Photo of Queen Charlotte Sound / Tōtaranui

Photo Credit: Christopher Stephens, New Zealand Geographic Board

On 31 January 1770, Cook and several of his officers and crew ascended a hill on Motuara Island, carrying with them a post carved by the ship’s carpenter. There they erected the pole (with the apparent permission of a local koro called Topaa (Topea)). Cook named ‘Queen Charlottes Sound’, after the King’s consort, and ‘claimed’ the sound and its adjacent lands for the Crown. They then drank a toast of wine to the Queen.

While the HMB Endeavour was in Queen Charlotte Sound, an anonymous officer noted down the local Māori name: Totarranooë.

Over the next several decades, warfare and migrations took place, shifting the relationships between hapū, iwi and the land. European whalers also arrived.

In 1839, the New Zealand Company, a private enterprise set up to colonise New Zealand, arrived and purchased land throughout the top of the South Island [Te Waipounamu] and at Wellington through three very dubious purchases (since discredited). The sound was referred to as ‘Totaranui’, the name referring to the many tōtara trees in the area.

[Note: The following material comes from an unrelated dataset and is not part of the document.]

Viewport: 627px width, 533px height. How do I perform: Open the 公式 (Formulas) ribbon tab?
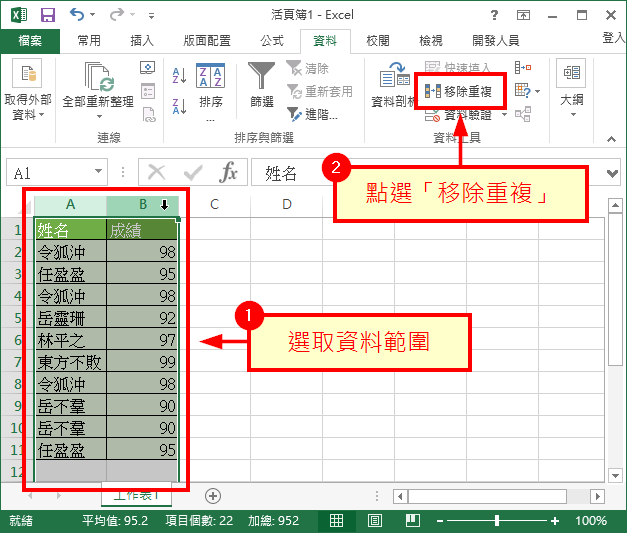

In the 1920s and 1930s, the Honorary Geographic Board of New Zealand actively sought out ‘original’ Māori names for places. As part of this work, the Board considered ‘Totaranui’ as an alternative name for Queen Charlotte Sound. The Chief Surveyor reported that the name was on their maps and was used on the New Zealand Company’s deed of settlements. The name was adopted as an alternative to ‘Queen Charlotte Sound’.

In 2014, the dual name Queen Charlotte Sound / Tōtaranui was made official by three acts that addressed the claim settlements of Ngāti Kōata, Ngāti Rārua, Ngāti Tama ki Te Tau Ihu and Te Ātiawa o Te Waka-a-Māui, and Ngāti Apa ki te Rā Tō, Ngāti Kuia, and Rangitāne o Wairau, and Ngati Toa Rangatira.